Rede von Klaus Ernst,

Klaus Ernst (DIE LINKE):

Meine sehr verehrten Damen und Herren! Frau Präsidentin! Wir legen Ihnen heute einen Antrag vor, mit dem wir das Ansinnen, das Renteneintrittsalter deutlich zu erhöhen, ablehnen wollen. Sie argumentieren, dass es aufgrund der demografischen Entwicklung notwendig sei, dass man zukünftig erst mit 67 in Rente gehen kann. Sie sagen: Weil die Menschen länger leben, verlängert sich die Zeit, in der sie Rente beziehen. Das ist nicht finanzierbar, und weil es nicht finanzierbar ist, müssen die Menschen länger arbeiten, um die Rentenbezugszeiten wieder zu verkürzen. Das greift zu kurz. Wir leugnen nicht, dass es demografische Veränderungen gibt. Aber wir glauben nicht, dass es deshalb notwendig wäre, länger zu arbeiten. Ich möchte Ihnen einige Gründe vortragen, warum wir das weder für sinnvoll noch für notwendig halten.

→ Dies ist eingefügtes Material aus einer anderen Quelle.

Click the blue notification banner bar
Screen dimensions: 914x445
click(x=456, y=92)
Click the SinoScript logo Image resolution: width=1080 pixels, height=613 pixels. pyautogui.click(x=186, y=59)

Wir wissen, dass das Bruttoinlandsprodukt jährlich in einer Größenordnung von etwa 1,5 Prozent wächst. Das bedeutet, dass wir im Jahre 2030 ein deutlich höheres Bruttoinlandsprodukt haben als heute. Ferner wissen wir, dass gleichzeitig die Zahl der Menschen, die im Jahr 2030 in der Bundesrepublik Deutschland leben werden das sagen uns alle Demografen , sinken wird. Es werden deutlich weniger sein als es heute sind.

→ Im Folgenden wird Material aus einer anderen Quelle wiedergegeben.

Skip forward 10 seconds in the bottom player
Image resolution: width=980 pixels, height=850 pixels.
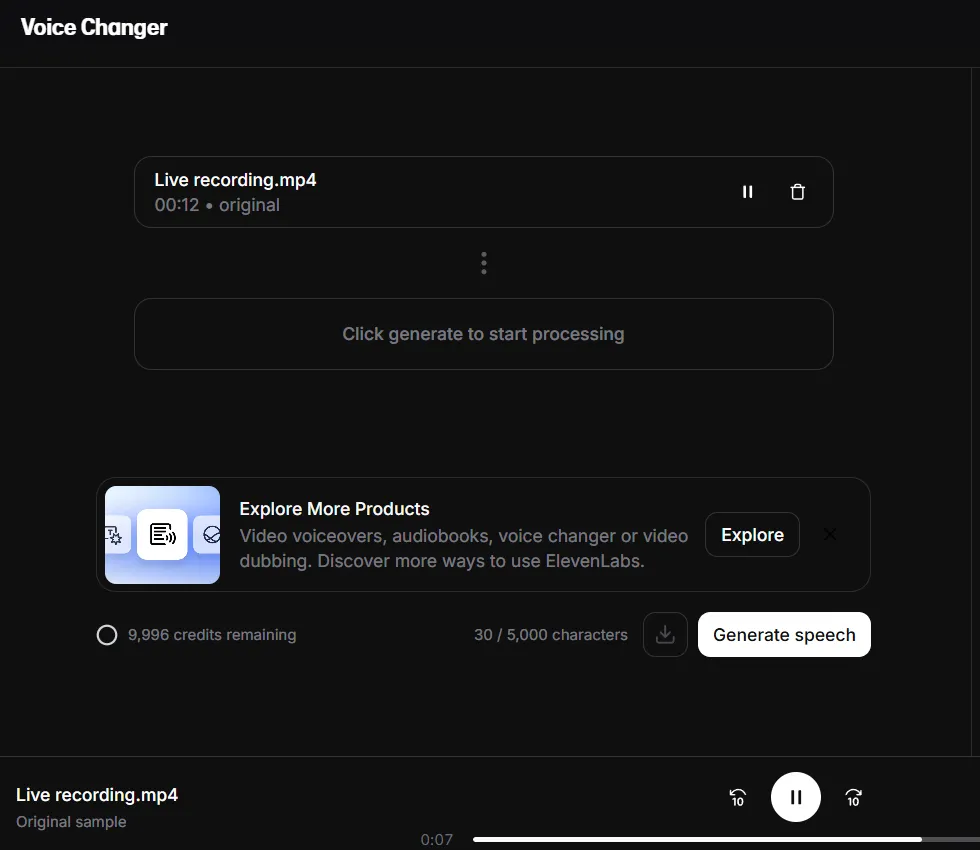[x=853, y=797]
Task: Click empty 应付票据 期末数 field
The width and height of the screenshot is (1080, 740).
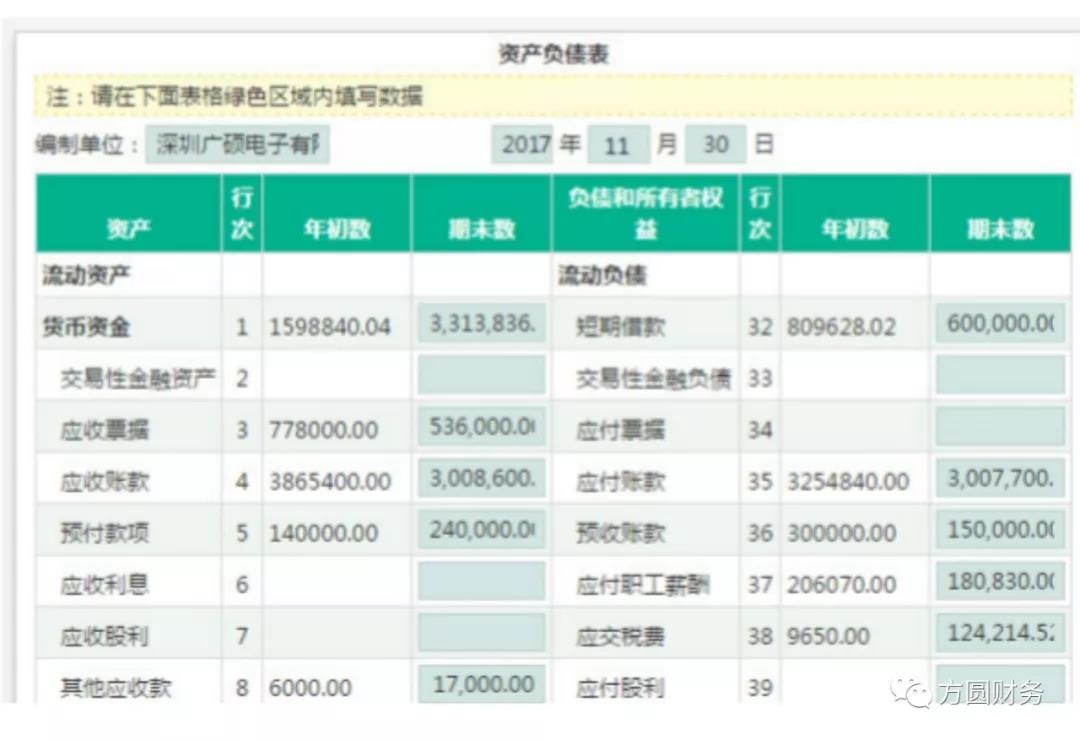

Was haben wir dann für einen Zustand? Wir haben den Zustand, dass der Kuchen, der zu verteilen ist, deutlich größer geworden ist. Im Jahr 2030 wird er rund 30 Prozent größer sein, es werden sich aber deutlich weniger Menschen diesen Kuchen teilen müssen. Wenn ich den Dreisatz heranziehe, den man auf der Volksschule Sauerland lernt, dann weiß ich, dass die einzelnen Kuchenstücke wenn der Kuchen größer wird und weniger Leute ihn sich teilen müssen nicht kleiner, sondern größer werden. Das Problem ist, dass Sie diesen Tatbestand permanent leugnen.

(Beifall bei der LINKEN Dr. Heinrich L. Kolb (FDP): Das scheint mir eher die Baumschule Sauerland zu sein als die Volksschule Sauerland!)

- Das hat mit Baumschule nichts zu tun, sondern es hat etwas damit zu tun, dass Sie das Argument benutzen, um die Menschen hinter die Fichte zu führen wie die Kanzlerin immer so schön sagt , indem Sie so tun, als sei das ein demografisches Problem. Das ist es aber nicht.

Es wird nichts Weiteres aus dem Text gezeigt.